No worries though. The colleges are requiring all students to have sufficient health insurance protection. In many cases their parents' health insurance (surprise, surprise) is not deemed worthy and so the student must pay as much as $2000 or more per year to enroll in the college's plan.
College administrators are pure hypocritical scum.
Any and all subsidies and free money provided by government are "successful." why wouldn't they be?
I’ve convinced my daughter to live at home when she goes - it cuts the bill pretty much in half and since she wants to be a physician she’ll have a minimum of 7 years to save.
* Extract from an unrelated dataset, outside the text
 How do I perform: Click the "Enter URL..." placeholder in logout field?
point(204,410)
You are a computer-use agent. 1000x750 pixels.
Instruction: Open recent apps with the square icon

Of course I also managed to convince her to take hunker down and take over a dozen AP courses in HS so I’m hoping she can cut a year off through that also.
Home schooling will evolve into home colleging from the necessity of no options.
I tell my 13 going on 14 year old he better keep pitching shutouts and hitting home runs, if he wants to go to a good university.
The private individual’s dollar is competing against unfettered access to the public treasury.
You know who’s going to win in that equation.
Sky’s the limit!
Until the sky falls, that is...
I hate to tell you, but if you’re being literal, most colleges have dropped baseball due to Title IX
Big Education is a primary funding component of Democrats.
Don’t expect it to “burst” anytime soon.
How could the parents’ Obamacare mandated coverage level possibly be deficient?
“...and take over a dozen AP courses in HS so Im hoping she can cut a year off through that also.”
There is that option. It’s not a bad one. Another is to hold off for a year or so on entering a 4-year institution and instead taking care of your pre-reqs at a community college.
The credits are cheaper, many of the professors are just as good and these types of credits (math, English, etc) almost alway will transfer when applying to admission to a four year school.